__Text extract__
She had paid her rent and utility bills. She knew that much.

But her apartment complex’s owner had not. He owed more than $100,000 to JXN Water, the city’s water authority, and the residents of Blossom Apartments were suffering the consequences.

The 70-year-old grandmother shares a three-bedroom apartment in Jackson with her daughter, two granddaughters and 3-year-old grandson. She knew a full house without water was a recipe for disaster. To make matters worse, it was in the thick of August’s oppressive heat.

The simplest tasks — washing dishes, cleaning up around the house, cooking meals — became complicated. The toilets couldn’t flush properly. Bathing now required a bucket. The bulk of their drinking water came from donations.

The floodwaters that inundated the city’s water system and led to its collapse on Aug. 29, 2022, may have long receded, but the damage done to the city’s water infrastructure and its residents is still being felt. Blossom is one of 15 apartment complexes marked for water shut off due to the landowners’ nonpayment. The same owners — whom tenants paid to cover water service — say they cannot afford to settle six-figure debts with the city’s water authority that ballooned after the area’s water treatment plant failed.

Without running water, the apartments fail to meet the city’s housing and safety codes. Now, hundreds of residents — through no fault of their own — face the threat of eviction and displacement.

In August, the Southern Poverty Law Center filed a federal lawsuit against the state of Mississippi for withholding millions of dollars in emergency aid owed to Jackson that could help vulnerable residents like Glasper.

“This is still a very real crisis that is effectively evicting people from their homes,” said Crystal McElrath, a senior supervising attorney for the SPLC’s Economic Justice litigation team. “Now folks have to scramble to put down deposits and rental application fees while they’re also looking to buy bottled water and feed themselves because of this.”

‘We need help’

In the lawsuit, SPLC attorneys argue that the state of Mississippi intentionally discriminated against residents in its capital. Special processes and conditions were created making it difficult for Jackson — Mississippi’s largest city populated by mostly Black and poor residents — to secure adequate relief in the city’s time of urgent need.

It’s hard on me right now,” Glasper said while boiling water to clean her kitchen. She is a plaintiff in the SPLC suit.

“I woke up this morning in tears,” she said, her voice strained with emotion. “I was laying in my bed crying, and I’m stilling crying.”

Her only recent ray of hope, she said, came from a visitor representing a nonprofit group who had knocked on her door the day before. The visitor offered bottled water and help finding potential housing.

__Job A__
According to the Jackson water article, how much did the owner of Blossom Apartments owe JXN Water?
__Job B__
List every one of the simplest tasks that the Jackson water article says became complicated.
__Job C__
Carry on the Jackson water article past its final sentence.
The items that come next are from an unrelated source.

__Extracted material__
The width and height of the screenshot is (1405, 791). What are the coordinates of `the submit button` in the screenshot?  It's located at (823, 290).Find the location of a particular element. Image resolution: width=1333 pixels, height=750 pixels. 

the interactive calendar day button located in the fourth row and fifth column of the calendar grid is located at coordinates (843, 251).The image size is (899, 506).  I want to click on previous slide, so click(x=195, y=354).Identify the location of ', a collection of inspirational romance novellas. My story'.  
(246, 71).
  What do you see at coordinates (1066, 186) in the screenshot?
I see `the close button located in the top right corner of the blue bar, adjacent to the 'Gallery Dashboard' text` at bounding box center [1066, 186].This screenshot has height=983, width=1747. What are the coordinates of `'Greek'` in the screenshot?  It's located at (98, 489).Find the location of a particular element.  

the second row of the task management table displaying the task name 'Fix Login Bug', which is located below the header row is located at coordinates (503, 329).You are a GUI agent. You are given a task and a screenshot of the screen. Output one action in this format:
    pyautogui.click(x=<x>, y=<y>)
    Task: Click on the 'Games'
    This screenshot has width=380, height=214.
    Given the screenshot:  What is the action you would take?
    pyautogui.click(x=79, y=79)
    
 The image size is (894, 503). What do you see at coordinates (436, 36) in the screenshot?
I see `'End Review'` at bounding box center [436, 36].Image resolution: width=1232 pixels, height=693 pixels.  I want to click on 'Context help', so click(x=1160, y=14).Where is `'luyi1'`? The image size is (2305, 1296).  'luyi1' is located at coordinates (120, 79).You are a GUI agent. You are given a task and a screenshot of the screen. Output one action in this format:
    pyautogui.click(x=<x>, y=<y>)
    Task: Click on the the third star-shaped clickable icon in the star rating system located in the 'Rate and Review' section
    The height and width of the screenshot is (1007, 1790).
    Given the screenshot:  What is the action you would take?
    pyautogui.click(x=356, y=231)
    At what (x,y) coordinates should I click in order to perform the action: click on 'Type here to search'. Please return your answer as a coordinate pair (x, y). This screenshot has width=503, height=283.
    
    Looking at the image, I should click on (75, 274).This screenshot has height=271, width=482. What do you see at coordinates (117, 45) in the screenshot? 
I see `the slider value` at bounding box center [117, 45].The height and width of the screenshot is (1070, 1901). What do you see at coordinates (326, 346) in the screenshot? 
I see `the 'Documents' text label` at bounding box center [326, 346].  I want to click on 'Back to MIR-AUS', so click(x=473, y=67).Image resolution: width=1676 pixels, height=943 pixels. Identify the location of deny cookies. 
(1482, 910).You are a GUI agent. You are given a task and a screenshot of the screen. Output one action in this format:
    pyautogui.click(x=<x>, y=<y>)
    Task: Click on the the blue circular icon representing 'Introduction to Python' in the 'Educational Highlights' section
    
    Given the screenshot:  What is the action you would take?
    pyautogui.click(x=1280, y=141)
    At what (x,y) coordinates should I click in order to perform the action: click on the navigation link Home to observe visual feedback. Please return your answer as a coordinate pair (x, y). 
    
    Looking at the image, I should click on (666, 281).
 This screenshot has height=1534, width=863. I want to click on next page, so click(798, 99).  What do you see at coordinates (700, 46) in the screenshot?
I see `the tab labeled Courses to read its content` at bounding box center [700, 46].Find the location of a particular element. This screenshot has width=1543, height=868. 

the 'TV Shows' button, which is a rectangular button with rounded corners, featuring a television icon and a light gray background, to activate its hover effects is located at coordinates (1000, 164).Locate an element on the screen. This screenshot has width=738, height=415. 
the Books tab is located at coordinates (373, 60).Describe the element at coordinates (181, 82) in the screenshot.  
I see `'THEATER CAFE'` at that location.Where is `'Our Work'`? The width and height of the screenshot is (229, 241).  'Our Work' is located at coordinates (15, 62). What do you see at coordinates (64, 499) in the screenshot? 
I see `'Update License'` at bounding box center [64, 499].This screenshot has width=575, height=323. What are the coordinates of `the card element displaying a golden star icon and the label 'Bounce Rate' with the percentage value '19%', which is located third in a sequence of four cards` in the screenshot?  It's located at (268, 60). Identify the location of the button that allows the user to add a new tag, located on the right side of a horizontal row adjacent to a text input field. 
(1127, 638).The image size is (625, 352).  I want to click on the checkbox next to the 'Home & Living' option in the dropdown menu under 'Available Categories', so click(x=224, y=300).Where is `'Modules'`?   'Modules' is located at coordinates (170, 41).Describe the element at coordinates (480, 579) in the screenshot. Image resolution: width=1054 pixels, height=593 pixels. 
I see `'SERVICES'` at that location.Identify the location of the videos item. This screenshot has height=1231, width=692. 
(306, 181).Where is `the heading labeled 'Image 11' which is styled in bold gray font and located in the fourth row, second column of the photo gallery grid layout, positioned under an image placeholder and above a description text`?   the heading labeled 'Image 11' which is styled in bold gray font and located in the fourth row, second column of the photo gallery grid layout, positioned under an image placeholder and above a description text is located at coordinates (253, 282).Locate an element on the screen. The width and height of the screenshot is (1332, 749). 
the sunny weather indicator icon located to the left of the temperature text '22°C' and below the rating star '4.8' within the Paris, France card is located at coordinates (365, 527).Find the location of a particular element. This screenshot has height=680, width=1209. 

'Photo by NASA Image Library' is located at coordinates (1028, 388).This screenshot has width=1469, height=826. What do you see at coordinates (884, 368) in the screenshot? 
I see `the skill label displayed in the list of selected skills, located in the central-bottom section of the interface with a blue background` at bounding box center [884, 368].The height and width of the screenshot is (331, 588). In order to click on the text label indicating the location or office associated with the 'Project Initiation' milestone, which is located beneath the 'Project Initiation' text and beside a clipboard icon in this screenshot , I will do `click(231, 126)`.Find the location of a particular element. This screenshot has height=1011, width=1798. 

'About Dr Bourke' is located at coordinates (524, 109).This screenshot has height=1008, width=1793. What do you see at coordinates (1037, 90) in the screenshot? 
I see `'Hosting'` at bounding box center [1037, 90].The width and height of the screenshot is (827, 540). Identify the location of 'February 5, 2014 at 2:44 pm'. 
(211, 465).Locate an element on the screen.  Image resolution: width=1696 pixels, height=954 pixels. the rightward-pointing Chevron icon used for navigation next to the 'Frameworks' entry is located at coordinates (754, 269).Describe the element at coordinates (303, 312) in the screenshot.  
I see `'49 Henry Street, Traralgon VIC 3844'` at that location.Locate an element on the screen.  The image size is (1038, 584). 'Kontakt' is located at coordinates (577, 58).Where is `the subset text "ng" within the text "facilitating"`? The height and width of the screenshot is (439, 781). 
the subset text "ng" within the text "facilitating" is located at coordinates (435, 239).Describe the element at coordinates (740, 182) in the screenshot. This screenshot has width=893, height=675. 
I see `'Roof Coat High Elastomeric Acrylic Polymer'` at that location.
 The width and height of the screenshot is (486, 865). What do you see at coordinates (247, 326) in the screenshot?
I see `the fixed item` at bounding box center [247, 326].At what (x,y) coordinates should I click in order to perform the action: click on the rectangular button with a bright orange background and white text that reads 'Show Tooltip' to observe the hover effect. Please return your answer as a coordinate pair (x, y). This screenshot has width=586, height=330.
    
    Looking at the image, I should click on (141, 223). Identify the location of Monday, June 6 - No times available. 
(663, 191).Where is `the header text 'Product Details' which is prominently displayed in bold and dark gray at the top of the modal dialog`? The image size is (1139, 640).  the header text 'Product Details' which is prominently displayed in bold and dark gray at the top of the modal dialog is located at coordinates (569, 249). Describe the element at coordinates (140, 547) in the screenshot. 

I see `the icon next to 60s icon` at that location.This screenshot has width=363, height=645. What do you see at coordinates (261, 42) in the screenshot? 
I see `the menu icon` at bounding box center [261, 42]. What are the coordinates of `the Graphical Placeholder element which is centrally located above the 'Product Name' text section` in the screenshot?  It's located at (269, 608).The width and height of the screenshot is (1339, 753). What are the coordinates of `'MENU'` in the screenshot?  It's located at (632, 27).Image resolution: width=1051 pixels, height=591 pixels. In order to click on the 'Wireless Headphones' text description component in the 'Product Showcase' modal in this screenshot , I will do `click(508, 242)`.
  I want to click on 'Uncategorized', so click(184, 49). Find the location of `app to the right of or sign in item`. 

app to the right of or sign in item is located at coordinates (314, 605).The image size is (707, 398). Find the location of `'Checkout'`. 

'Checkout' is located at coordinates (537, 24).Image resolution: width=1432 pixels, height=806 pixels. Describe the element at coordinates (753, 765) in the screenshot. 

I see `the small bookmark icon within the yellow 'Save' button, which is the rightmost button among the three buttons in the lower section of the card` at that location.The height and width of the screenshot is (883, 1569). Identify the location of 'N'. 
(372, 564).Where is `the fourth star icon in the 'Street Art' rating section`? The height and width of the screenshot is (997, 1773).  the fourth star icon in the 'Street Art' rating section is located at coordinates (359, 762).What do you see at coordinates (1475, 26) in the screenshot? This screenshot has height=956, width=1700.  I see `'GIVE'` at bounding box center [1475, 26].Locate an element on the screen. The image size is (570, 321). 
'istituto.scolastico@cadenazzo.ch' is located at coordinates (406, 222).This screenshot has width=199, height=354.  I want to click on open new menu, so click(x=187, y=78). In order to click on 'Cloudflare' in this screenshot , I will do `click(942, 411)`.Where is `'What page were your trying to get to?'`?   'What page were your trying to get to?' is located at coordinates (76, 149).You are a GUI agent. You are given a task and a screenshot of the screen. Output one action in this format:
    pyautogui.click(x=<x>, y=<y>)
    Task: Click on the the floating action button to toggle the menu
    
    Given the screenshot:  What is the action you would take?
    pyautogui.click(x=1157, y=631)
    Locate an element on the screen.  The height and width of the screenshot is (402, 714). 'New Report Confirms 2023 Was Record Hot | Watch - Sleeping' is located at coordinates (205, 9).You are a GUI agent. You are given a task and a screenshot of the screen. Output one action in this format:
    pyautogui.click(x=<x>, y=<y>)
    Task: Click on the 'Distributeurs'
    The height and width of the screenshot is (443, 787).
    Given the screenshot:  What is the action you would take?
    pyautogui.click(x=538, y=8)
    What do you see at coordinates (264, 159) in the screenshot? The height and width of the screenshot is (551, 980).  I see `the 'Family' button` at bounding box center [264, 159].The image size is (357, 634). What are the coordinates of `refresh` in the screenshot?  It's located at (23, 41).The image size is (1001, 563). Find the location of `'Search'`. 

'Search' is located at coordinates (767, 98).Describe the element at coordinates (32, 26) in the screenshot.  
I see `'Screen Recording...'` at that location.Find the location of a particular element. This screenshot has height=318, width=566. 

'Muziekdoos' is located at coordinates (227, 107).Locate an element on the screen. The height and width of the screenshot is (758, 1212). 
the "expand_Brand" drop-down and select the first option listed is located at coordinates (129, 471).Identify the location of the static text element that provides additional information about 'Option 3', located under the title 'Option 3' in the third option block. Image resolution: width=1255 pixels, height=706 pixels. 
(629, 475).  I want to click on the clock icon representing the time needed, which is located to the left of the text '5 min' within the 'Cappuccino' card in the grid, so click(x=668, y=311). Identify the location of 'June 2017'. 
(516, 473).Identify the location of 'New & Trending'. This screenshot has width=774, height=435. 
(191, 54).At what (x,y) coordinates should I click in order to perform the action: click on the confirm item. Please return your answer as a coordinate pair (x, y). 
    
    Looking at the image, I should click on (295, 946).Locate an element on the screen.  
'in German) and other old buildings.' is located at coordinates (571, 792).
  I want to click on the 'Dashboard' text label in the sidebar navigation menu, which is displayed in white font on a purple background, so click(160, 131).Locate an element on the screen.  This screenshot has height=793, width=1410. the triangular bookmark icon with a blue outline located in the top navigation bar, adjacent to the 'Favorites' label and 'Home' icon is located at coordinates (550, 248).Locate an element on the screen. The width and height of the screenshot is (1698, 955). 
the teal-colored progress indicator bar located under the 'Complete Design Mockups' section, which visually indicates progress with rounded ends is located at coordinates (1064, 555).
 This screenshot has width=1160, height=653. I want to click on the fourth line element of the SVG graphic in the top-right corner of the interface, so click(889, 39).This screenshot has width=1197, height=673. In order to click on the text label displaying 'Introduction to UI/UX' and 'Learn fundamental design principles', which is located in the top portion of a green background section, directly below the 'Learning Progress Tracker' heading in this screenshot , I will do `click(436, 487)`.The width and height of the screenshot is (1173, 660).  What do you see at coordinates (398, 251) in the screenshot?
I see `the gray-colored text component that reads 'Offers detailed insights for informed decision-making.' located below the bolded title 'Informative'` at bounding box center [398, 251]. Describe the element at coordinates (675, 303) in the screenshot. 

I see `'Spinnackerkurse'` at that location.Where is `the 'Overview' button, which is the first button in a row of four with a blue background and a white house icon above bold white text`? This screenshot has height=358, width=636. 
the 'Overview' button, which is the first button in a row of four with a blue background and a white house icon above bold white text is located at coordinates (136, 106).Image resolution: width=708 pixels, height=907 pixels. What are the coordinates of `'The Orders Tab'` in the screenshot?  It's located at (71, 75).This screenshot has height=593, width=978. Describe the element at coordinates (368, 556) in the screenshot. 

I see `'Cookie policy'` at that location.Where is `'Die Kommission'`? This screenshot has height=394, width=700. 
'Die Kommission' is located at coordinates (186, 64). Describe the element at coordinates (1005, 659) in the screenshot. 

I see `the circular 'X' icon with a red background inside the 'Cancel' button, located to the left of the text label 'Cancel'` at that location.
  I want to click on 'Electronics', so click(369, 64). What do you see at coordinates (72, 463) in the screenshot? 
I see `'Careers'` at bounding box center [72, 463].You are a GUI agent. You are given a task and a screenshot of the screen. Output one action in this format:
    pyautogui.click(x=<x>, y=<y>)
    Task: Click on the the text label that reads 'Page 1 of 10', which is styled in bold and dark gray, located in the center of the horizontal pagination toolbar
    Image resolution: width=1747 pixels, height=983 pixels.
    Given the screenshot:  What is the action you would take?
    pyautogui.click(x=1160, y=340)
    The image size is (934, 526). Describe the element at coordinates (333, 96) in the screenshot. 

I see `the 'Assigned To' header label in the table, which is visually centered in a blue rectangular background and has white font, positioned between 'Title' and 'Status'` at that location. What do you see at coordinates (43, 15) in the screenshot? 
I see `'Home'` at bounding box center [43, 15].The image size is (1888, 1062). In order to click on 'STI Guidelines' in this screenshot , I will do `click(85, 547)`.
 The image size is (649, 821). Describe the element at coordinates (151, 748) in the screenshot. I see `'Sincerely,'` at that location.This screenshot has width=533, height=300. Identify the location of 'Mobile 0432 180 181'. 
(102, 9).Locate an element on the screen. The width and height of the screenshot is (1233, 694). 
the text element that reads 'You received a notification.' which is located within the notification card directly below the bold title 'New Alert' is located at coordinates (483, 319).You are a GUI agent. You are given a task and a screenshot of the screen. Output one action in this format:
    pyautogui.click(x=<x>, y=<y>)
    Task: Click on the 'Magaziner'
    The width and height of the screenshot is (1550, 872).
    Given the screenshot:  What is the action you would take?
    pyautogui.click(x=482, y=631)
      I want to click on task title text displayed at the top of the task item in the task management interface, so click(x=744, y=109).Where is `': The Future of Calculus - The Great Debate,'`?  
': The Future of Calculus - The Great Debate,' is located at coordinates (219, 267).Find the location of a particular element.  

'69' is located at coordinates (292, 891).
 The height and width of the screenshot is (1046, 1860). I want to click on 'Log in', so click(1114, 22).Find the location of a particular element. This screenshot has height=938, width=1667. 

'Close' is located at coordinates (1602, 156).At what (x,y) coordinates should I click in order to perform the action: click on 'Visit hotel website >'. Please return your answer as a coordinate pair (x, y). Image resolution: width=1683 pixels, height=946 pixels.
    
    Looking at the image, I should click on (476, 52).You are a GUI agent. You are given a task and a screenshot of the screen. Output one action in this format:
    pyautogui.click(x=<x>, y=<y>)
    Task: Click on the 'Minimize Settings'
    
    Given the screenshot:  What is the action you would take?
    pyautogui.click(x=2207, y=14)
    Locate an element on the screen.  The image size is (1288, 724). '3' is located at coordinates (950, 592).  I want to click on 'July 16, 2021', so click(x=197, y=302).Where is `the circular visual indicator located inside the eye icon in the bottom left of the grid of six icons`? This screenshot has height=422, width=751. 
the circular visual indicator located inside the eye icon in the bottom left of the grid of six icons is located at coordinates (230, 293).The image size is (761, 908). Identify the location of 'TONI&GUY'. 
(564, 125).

__Final result A__
More than $100,000.

__Final result B__
Washing dishes, cleaning up around the house, and cooking meals.

__Final result C__
“We need help,” Glasper said. “I need help.”

Disaster and neglect

In the immediate aftermath of the August 2022 flooding that brought on the collapse of Jackson’s water infrastructure, more than 100,000 residents went without clean water for months. Pipes burst, homes flooded, taps went dry.

When water began to sputter in their spouts, rust-colored liquid filled their glasses. The state issued a boil-water advisory throughout the city in September 2022. It remained in place until January 2023 — though the state’s health department still advises people who are pregnant or have young children to use bottled or filtered water for drinking and cooking.

The water system’s failure might have shocked many, but it surprised few in Jackson. Since 2016, more than 750 boil-water notices have been issued there. For decades, Jackson city leadership warned Mississippi officials that the capital’s water system was in grave need of repair. Yet state legislators have blocked or complicated the city’s attempts to seek assistance from Mississippi agencies or to raise money through taxes.

Almost $36 million in federal relief funds granted to Mississippi in 2021 through the American Rescue Plan Act (ARPA) — a year before the water system’s failure — have still not been released to city administrators, according to the SPLC’s federal complaint filed on Aug. 21, 2025, three years after the infrastructure crisis began.

“Access to clean drinking water is a birthright,” said Waikinya Clanton, the SPLC’s Mississippi state office director. “This anniversary serves as both a stark reminder of how quickly basic services can vanish when communities are systematically disinvested in and a call to action that the fight for water justice continues. There is no social justice where there is no economic and environmental justice.”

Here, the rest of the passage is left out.